Gabriela Farfán-Enríquez Presents CARSE Research on Self-Supervised Learning for RFI Detection at SIDIM 2026
The Center for Advanced Radio Sciences and Engineering (CARSE) proudly highlights the participation of Gabriela Farfán-Enríquez, M.S. student in Computer Engineering (MSCE) at the University of Puerto Rico at Mayagüez (UPRM), at the 41st Interuniversity Mathematical Sciences Research Seminar (SIDIM 2026) held at the University of Puerto Rico, Río Piedras Campus.
At SIDIM 2026, Gabriela presented her research titled:
“A Self-Supervised Learning Approach to the Detection and Mitigation of Radio Frequency Interference in Radio Data.”
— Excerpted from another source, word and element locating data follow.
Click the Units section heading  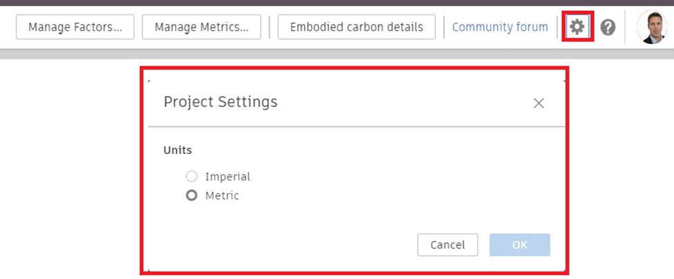178,150
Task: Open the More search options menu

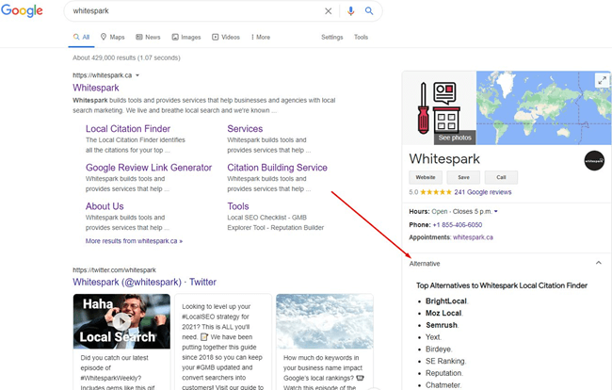Action: click(x=260, y=37)
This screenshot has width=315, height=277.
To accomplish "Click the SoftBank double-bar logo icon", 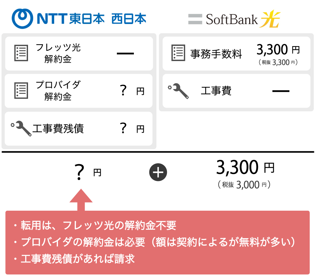I will (x=195, y=19).
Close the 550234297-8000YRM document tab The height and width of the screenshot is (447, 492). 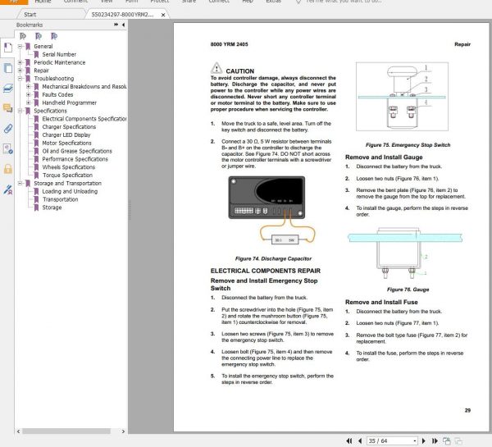165,15
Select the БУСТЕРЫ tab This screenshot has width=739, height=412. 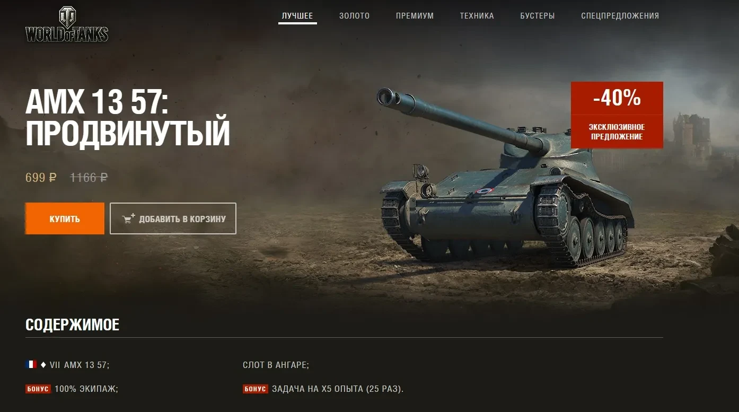(537, 16)
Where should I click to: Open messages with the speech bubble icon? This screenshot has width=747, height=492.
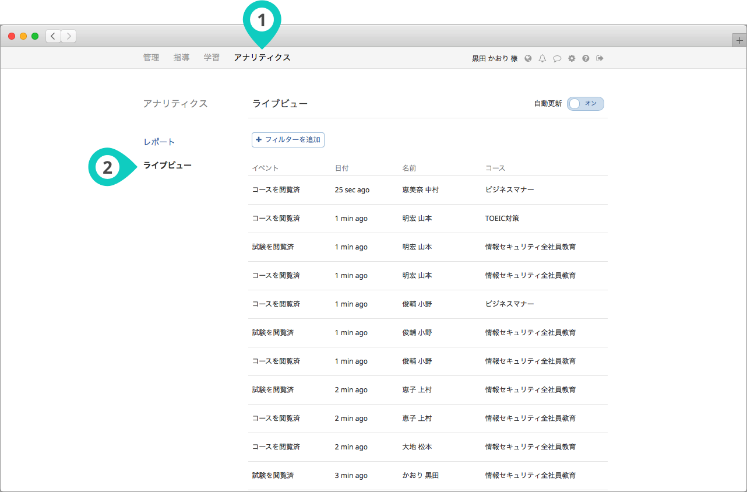click(x=557, y=58)
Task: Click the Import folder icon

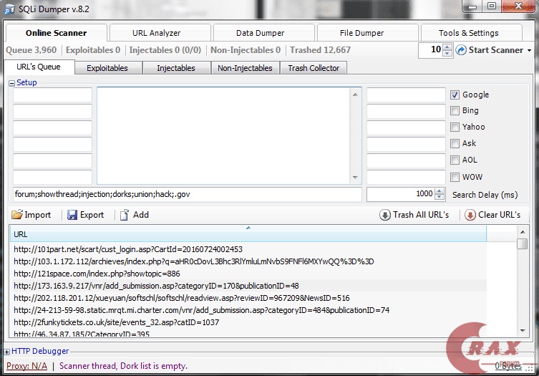Action: pos(17,215)
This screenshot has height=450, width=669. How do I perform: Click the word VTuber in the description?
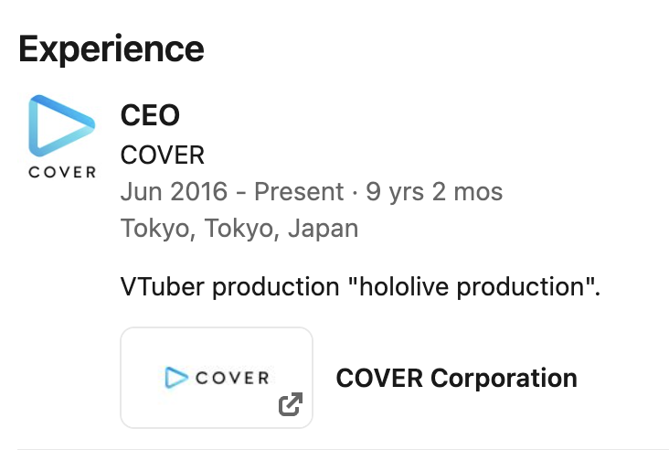pyautogui.click(x=162, y=286)
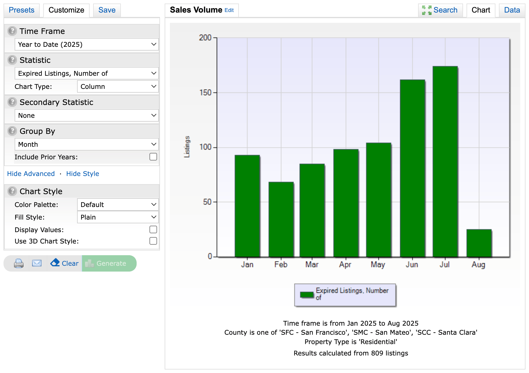The width and height of the screenshot is (529, 373).
Task: Switch to the Presets tab
Action: (x=22, y=10)

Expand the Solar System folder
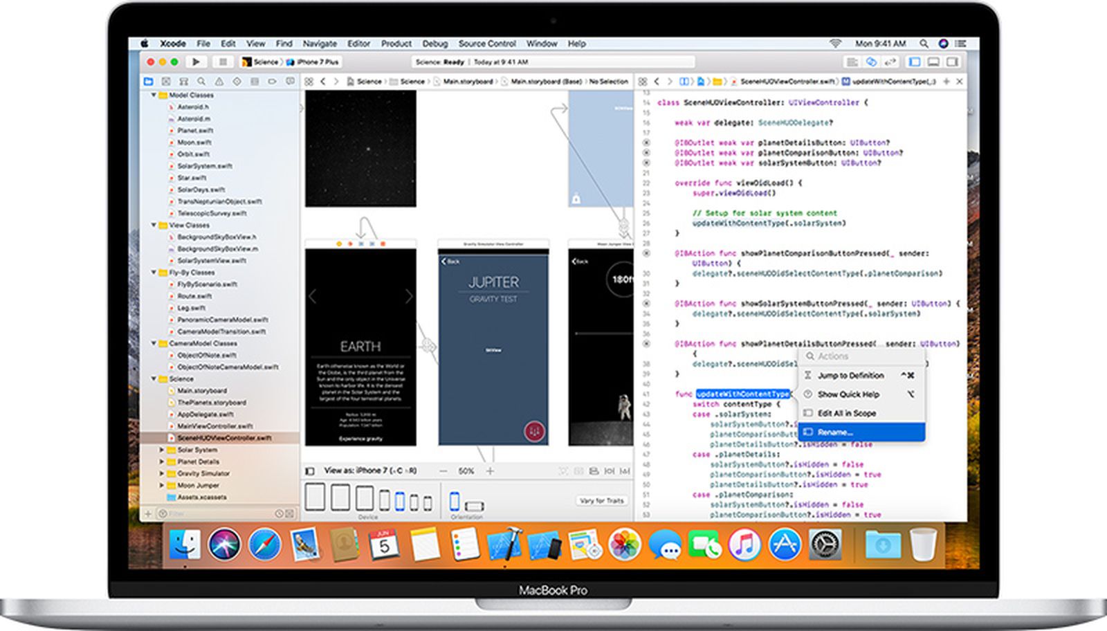point(162,450)
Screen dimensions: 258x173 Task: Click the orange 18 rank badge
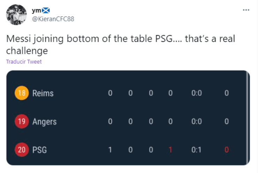coord(22,93)
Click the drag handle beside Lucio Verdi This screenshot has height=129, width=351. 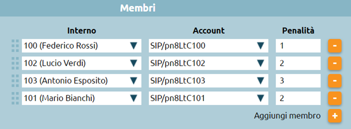pyautogui.click(x=15, y=63)
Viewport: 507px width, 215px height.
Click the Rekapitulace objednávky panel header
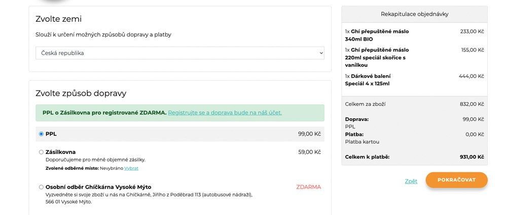[x=414, y=14]
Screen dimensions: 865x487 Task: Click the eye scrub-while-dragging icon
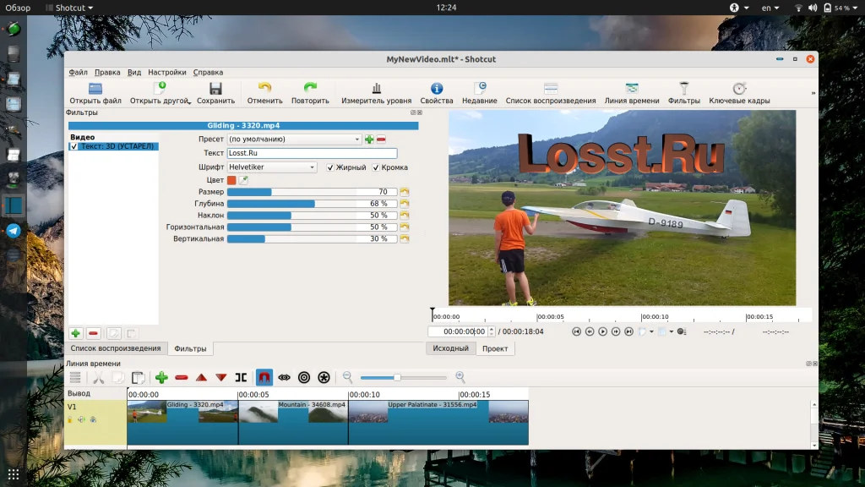[x=284, y=377]
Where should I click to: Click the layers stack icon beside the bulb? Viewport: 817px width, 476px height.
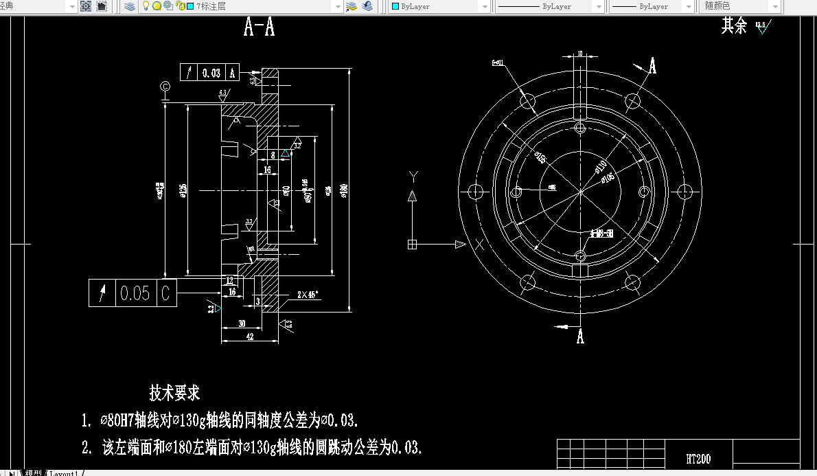click(x=129, y=5)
Her work addresses one of the major challenges in radio astronomy: Radio Frequency Interference (RFI). RFI consists of artificial signals originating from radar systems, satellites, communication devices, and other human-made sources that contaminate astronomical observations, leading to data degradation and masking of true celestial signals.
Research Overview
This study investigates the use of Self-Supervised Learning (SSL) as a scalable solution for detecting RFI in unlabeled radio astronomy datasets. Unlike supervised learning approaches, which require manually labeled spectrograms, SSL extracts meaningful representations directly from the data without predefined labels.
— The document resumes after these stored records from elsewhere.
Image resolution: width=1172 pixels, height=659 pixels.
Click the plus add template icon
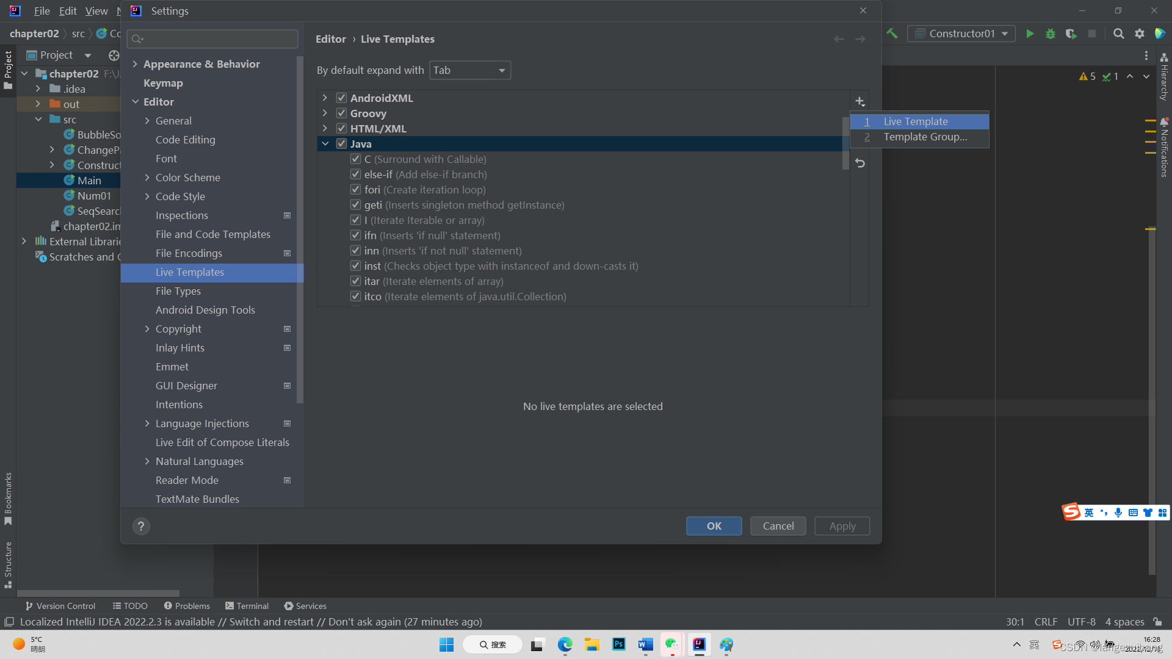tap(859, 101)
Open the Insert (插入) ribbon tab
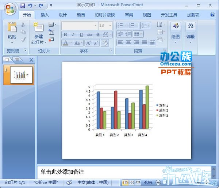The width and height of the screenshot is (219, 188). click(x=45, y=15)
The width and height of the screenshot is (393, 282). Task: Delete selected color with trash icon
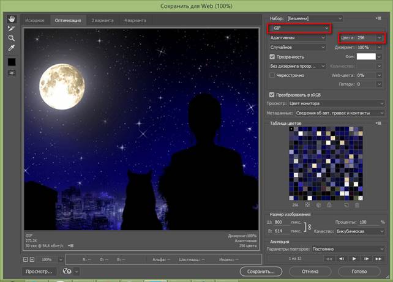[x=357, y=206]
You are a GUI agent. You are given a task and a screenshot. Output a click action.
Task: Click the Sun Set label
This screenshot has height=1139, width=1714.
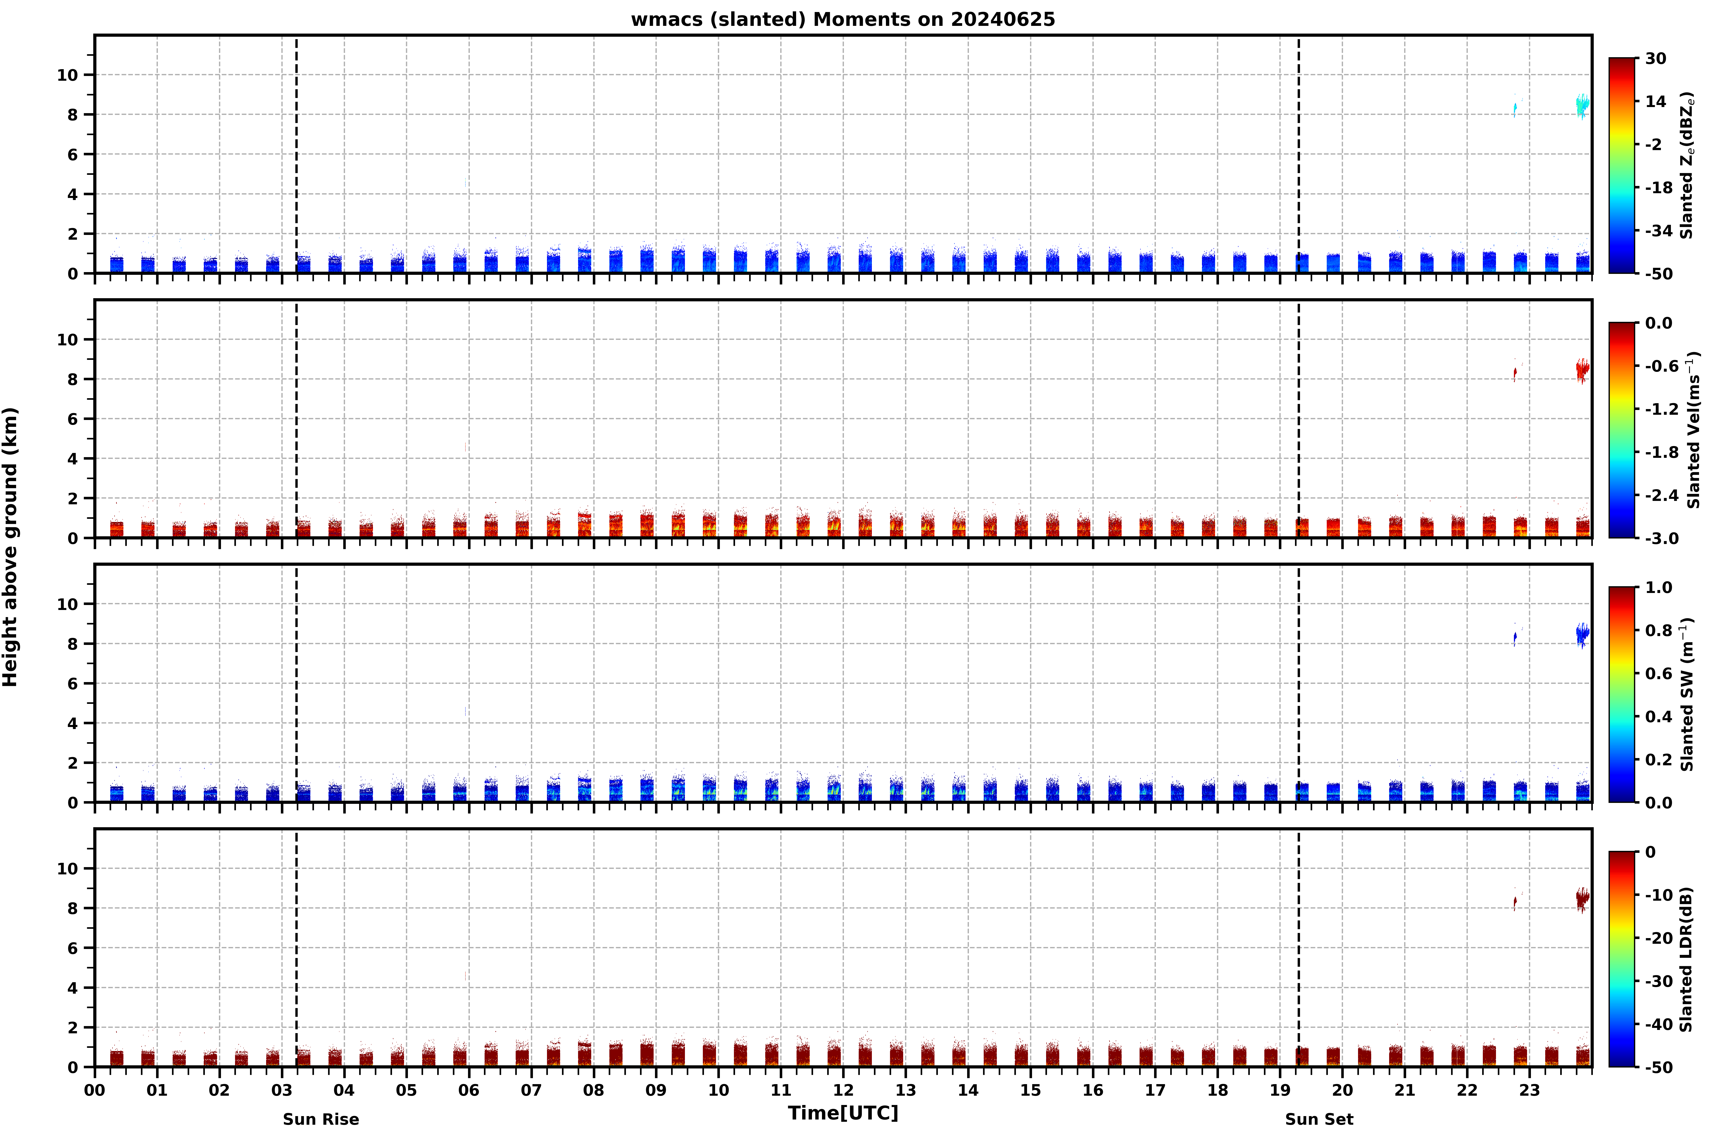[1319, 1119]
Gabriela utilized observational data from the Arecibo Observatory, stored in FITS format, and applied a comprehensive preprocessing pipeline including:
- Polarization separation
- Time segmentation
- Radial velocity band filtering (LSR-based)
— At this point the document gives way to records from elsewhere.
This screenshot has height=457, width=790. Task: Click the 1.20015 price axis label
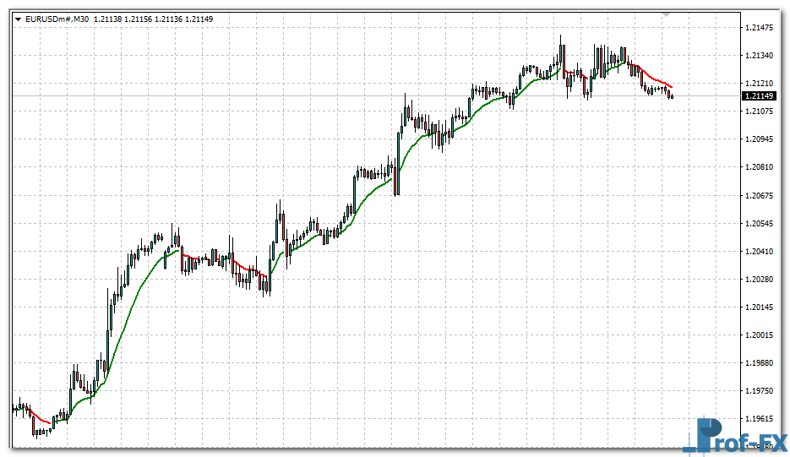(x=760, y=335)
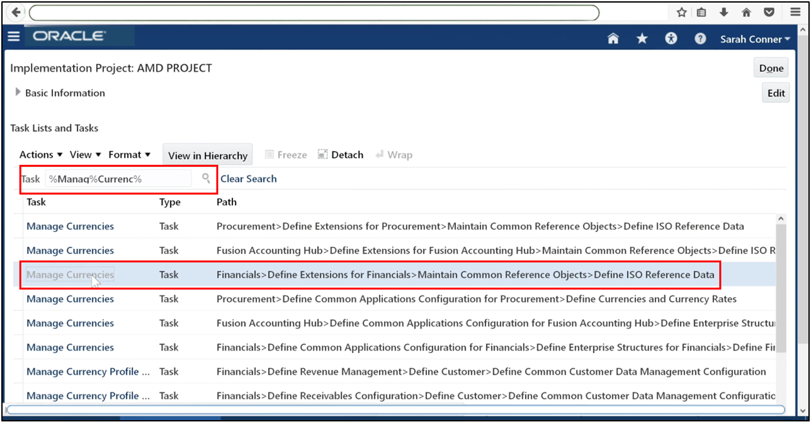
Task: Click the Clear Search link
Action: point(248,178)
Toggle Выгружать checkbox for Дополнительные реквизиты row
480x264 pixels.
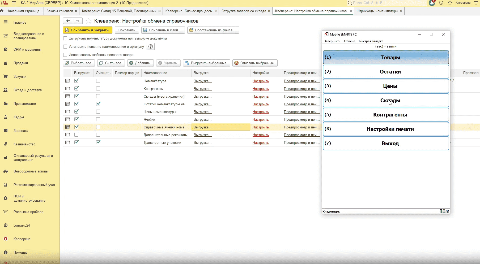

- Image normalization and resizing
For feature extraction, the research employed DINOv3, a Vision Transformer (ViT)-based self-supervised model. DINOv3 enables the extraction of high-dimensional embeddings capable of capturing:
- Spectral patterns
- Frequency continuity
- Edges and anomalies
- Structural variations associated with RFI
To analyze the embedding space, dimensionality reduction and clustering techniques such as PCA, t-SNE, K-Means, and HDBSCAN were applied. Preliminary results demonstrate that density-based clustering methods (e.g., HDBSCAN) are particularly effective at identifying natural RFI patterns without imposing rigid cluster boundaries.
Impact and Future Work
This research represents a promising step toward automated RFI detection and mitigation in radio astronomy. By reducing dependence on labeled datasets and expert annotation, self-supervised learning approaches can significantly improve scalability and robustness.
Ongoing work includes:
- Fine-tuning the DINOv3 model for improved RFI detection
- Expert-assisted validation of clustering results
- Integration of automated mitigation strategies
Gabriela’s research is conducted under the supervision of Dr. Jesús Antonio Sánchez-Pérez, with collaborators Allison J. Smith and Emmanuel J. Morales-Butler.
We congratulate Gabriela for representing CARSE at SIDIM 2026 and for contributing to interdisciplinary research at the intersection of radio science, machine learning, and signal processing.